▶ Work to do:
1. Quote the passage in the post about the Lincoln Studies Center grant from "Davis and Wilson, both" to "Lincoln’s presidential years.".
2. Print the rows from the first one down to the line containing "Members (1205, 18)", including that line.

▶ Passage provided:
-.-.-

Saturday, September 26, 2009

National Endowment for the Humanities awards Lincoln Studies Center $850,000 grant


Do you hear it?

Hip, hip, hooray! Hip, hip, hooray!

What is it? It’s the sound of Lincoln scholars around the world celebrating the largest educational grant awarded this year by the National Endowment for the Humanities (NEH) to an educational institution. And, it’s going to an entity on the Illinois prairie where the legacy of Abraham Lincoln is alive and well.

Digging into Lincoln
Since the founding of the Lincoln Studies Center at Knox College in 1998, the center’s co-directors Rodney O. Davis and Douglas L. Wilson, have been working hard to make Abraham Lincoln primary source material more accessible to the masses. Yet, their collaborative work on Lincoln goes back at least a decade earlier, and their footsteps down the hallowed halls of Old Main tread back nearly four decades to the early 1960s.

Old Main at Knox College is remembered, even revered, as the place where, on Oct. 7, 1858, thousands of people gathered to hear one of the great debates between Abraham Lincoln and Stephen A. Douglas.

Davis and Wilson, both Distinguished Service Professors Emeritus at Knox, first shared their love of history and literature with Knox students in the classrom. Yet, when they retired from teaching, their work didn’t stop. Instead, they dug in even deeper.

Their first major project under the auspices of the Lincoln Studies Center was the Abraham Lincoln Papers at the Library of Congress, which includes more than 20,000 documents from Lincoln’s presidential years.

Even before that huge undertaking, the pair had sifted through the work of Lincoln’s law partner, Billy Herndon, to publish previously hard to find and nearly impossible to read documents in one volume, Herndon's Informants: Letters, Interviews, and Statements about Abraham Lincoln. This 1997 University of Illinois Press publication is invaluable to Lincoln scholars.

Each of the two have done numerous other Lincoln- related works, many of which are award-winning. If you find a Lincoln scholar who tells you their work hasn’t been touched by the Lincoln Studies Center, I’d question the depth of their research.

“We the People” project

The Lincoln Studies grant is awarded through the NEH “We the People” program. “We the People” is designed to encourage and enhance the teaching, study, and understanding of American history, culture, and democratic principles.
The grant does have one stipulation. Over the next five years, Knox must raise $2.5 million in matching funds.

According to an article on the Knox website, the funding “will establish a permanent endowment for the Lincoln Studies Center, providing long-term support of the directorship of the Center – intended as a position of distinction for a major scholar in Lincoln studies – and enabling program enhancements, including the addition of a new staff position and the dissemination of primary sources pertaining to Lincoln and Lincoln scholarship to scholars, students and the general public.”

-.-.-

▶ Extracted material:

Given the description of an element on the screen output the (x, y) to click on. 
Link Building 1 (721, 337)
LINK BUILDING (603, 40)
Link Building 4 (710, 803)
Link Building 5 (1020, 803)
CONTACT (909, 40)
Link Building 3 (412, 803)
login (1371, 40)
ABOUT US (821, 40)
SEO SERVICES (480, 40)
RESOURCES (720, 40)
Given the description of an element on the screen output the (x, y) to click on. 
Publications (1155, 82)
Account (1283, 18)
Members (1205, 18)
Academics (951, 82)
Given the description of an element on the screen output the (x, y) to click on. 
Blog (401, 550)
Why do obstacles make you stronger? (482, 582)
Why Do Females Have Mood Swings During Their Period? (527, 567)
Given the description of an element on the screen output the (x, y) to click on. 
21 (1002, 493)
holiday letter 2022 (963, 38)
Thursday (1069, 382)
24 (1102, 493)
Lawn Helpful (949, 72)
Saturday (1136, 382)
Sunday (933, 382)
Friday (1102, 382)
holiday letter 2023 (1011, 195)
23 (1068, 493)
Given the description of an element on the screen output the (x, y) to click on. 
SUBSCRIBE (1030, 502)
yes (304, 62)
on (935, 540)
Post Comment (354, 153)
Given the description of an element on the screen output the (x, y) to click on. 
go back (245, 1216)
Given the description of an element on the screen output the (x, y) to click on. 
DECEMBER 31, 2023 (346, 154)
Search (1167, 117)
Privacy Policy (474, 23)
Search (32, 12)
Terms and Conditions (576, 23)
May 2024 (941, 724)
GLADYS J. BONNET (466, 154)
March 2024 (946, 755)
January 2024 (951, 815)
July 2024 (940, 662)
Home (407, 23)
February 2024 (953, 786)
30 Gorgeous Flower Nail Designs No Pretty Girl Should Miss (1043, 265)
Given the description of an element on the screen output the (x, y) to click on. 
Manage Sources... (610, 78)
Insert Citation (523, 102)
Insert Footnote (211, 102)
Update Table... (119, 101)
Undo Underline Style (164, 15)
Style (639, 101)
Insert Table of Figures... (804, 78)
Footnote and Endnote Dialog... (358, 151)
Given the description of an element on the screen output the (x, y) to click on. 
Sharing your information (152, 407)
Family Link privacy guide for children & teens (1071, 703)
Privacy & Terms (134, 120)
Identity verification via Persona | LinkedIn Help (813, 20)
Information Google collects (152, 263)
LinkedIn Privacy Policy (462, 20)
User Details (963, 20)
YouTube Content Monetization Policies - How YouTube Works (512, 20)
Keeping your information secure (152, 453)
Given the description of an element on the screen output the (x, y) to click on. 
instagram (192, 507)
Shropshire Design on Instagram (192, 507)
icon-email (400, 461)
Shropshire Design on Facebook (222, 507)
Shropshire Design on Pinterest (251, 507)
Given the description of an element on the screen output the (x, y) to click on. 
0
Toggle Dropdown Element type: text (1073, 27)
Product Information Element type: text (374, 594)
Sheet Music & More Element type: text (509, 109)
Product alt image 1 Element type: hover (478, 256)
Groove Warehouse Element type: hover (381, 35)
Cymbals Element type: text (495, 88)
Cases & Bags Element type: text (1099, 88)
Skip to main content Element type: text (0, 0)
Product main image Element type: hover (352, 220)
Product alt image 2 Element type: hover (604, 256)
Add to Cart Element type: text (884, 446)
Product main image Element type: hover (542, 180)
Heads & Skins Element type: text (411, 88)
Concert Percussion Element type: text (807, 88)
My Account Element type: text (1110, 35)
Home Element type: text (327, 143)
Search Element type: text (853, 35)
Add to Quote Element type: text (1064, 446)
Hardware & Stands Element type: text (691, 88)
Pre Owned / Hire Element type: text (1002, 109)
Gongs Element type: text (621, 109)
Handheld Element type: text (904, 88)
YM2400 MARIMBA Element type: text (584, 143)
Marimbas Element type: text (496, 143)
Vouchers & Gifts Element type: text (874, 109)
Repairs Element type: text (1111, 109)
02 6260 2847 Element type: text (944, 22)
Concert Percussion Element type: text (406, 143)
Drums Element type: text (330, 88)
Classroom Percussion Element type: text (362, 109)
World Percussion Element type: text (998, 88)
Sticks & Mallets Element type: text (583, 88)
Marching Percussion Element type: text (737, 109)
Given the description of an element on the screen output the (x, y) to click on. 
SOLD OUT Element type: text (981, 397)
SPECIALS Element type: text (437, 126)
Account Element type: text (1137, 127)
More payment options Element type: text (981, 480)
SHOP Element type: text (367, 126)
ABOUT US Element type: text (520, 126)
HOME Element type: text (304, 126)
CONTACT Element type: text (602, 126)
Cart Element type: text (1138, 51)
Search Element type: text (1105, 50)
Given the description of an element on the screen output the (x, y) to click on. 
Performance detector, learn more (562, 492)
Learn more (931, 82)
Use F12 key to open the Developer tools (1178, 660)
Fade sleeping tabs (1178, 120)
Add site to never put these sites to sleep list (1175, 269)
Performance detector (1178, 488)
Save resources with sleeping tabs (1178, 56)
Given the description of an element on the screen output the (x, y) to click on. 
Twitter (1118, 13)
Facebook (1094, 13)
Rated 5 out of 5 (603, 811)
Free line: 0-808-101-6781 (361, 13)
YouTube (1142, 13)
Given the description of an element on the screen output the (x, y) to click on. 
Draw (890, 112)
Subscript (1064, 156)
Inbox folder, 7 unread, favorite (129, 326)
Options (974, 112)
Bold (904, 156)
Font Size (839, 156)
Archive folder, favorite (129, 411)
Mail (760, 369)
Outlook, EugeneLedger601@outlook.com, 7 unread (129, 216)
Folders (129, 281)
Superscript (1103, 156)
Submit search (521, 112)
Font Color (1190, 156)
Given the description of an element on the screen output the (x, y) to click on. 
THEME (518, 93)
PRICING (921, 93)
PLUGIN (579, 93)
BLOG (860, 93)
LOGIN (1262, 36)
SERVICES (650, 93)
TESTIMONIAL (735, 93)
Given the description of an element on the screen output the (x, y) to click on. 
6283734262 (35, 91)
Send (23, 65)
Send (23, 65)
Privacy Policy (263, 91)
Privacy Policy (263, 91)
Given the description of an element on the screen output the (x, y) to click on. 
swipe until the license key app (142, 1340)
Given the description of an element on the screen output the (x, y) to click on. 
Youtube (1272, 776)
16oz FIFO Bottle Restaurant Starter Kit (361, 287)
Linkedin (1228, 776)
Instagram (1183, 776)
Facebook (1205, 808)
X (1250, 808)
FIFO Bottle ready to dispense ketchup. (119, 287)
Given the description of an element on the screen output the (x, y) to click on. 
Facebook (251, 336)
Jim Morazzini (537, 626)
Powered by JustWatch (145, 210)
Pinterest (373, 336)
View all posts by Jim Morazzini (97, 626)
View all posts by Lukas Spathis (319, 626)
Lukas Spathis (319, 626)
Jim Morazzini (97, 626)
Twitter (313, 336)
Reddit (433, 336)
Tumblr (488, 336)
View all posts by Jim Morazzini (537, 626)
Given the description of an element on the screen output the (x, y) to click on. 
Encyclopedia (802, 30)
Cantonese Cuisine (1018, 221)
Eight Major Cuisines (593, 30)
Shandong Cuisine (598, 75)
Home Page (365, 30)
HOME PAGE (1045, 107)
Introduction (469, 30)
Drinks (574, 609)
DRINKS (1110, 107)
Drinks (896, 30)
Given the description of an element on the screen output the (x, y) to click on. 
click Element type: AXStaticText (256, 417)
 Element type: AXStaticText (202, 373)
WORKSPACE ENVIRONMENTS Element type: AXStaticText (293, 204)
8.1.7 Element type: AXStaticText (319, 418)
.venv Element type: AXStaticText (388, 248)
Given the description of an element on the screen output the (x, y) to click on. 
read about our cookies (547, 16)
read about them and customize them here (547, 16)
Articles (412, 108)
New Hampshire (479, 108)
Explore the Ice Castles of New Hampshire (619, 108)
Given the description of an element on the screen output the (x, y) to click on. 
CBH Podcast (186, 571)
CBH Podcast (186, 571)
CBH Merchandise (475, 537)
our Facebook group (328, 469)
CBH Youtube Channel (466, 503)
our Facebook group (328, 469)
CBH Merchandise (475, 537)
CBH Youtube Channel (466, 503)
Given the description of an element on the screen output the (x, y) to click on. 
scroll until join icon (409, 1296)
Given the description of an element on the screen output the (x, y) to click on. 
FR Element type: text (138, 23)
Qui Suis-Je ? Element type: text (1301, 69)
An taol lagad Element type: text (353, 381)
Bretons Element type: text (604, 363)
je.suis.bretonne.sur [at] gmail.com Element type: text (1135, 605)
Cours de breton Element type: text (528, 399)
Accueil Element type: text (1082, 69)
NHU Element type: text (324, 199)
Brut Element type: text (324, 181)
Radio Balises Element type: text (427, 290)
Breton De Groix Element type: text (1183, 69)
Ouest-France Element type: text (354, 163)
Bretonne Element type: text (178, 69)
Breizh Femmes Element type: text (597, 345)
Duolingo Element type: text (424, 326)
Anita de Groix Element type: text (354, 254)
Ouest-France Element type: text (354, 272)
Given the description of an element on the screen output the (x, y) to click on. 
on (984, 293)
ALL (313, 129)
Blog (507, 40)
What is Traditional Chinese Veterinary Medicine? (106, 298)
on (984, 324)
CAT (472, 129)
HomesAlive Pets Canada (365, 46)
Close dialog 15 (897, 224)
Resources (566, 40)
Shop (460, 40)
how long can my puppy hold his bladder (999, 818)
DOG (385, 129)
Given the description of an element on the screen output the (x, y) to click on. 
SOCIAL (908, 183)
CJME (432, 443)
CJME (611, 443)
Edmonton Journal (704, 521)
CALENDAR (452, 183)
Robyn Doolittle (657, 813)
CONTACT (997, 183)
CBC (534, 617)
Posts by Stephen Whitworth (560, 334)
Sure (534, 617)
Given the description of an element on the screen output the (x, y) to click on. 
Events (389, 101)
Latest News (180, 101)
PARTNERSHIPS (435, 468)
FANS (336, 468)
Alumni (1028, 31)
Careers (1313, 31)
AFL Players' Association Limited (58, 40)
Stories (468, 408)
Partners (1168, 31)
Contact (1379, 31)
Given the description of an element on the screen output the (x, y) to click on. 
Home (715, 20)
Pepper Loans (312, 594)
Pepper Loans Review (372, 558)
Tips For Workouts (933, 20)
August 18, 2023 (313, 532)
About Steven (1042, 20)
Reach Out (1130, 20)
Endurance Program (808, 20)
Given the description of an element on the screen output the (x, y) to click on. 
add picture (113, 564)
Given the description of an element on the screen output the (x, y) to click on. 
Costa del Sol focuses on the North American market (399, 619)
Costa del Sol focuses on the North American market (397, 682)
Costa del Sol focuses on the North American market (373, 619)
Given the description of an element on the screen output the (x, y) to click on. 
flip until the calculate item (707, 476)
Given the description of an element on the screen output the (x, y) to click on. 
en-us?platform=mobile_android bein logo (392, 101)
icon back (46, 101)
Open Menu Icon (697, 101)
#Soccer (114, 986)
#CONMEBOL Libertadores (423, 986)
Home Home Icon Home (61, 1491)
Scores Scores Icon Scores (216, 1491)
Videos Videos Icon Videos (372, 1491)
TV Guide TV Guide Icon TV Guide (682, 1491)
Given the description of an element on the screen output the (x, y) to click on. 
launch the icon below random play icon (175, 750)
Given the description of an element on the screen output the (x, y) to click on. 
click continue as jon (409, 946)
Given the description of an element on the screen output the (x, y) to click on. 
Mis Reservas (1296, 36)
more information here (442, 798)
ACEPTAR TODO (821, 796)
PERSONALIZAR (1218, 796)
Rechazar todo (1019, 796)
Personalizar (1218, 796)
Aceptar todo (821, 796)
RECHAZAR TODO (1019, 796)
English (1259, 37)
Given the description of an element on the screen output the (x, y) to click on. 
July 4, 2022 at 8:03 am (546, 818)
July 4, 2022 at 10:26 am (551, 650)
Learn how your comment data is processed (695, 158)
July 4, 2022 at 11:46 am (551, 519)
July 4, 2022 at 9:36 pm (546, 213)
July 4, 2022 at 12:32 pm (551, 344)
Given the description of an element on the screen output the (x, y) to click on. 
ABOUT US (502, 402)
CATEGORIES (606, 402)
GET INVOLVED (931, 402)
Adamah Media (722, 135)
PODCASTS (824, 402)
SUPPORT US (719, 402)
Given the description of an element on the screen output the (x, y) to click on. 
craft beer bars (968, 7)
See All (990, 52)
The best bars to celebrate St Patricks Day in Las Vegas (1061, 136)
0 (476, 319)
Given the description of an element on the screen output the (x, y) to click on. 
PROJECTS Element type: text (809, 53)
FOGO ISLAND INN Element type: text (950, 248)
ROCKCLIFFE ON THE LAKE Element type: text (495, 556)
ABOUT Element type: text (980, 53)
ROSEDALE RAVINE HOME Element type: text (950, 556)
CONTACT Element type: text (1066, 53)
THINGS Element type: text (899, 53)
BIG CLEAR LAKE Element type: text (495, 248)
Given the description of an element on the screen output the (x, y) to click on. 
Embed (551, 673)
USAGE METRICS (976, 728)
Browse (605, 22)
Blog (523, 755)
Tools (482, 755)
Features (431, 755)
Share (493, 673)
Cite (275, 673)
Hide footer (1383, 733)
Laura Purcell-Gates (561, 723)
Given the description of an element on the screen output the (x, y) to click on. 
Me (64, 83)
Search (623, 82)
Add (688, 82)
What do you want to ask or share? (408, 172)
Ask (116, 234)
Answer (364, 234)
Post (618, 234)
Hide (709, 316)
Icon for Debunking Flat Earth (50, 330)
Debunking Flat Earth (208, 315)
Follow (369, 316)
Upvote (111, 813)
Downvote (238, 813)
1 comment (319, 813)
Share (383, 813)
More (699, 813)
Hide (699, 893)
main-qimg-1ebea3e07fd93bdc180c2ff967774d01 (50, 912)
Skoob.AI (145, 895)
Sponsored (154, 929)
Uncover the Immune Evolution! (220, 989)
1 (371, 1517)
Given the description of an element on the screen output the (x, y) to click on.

-.-.-

▶ Answers to each task:
1.
Davis and Wilson, both Distinguished Service Professors Emeritus at Knox, first shared their love of history and literature with Knox students in the classrom. Yet, when they retired from teaching, their work didn’t stop. Instead, they dug in even deeper.

Their first major project under the auspices of the Lincoln Studies Center was the Abraham Lincoln Papers at the Library of Congress, which includes more than 20,000 documents from Lincoln’s presidential years.

2.
Given the description of an element on the screen output the (x, y) to click on. 
Link Building 1 (721, 337)
LINK BUILDING (603, 40)
Link Building 4 (710, 803)
Link Building 5 (1020, 803)
CONTACT (909, 40)
Link Building 3 (412, 803)
login (1371, 40)
ABOUT US (821, 40)
SEO SERVICES (480, 40)
RESOURCES (720, 40)
Given the description of an element on the screen output the (x, y) to click on. 
Publications (1155, 82)
Account (1283, 18)
Members (1205, 18)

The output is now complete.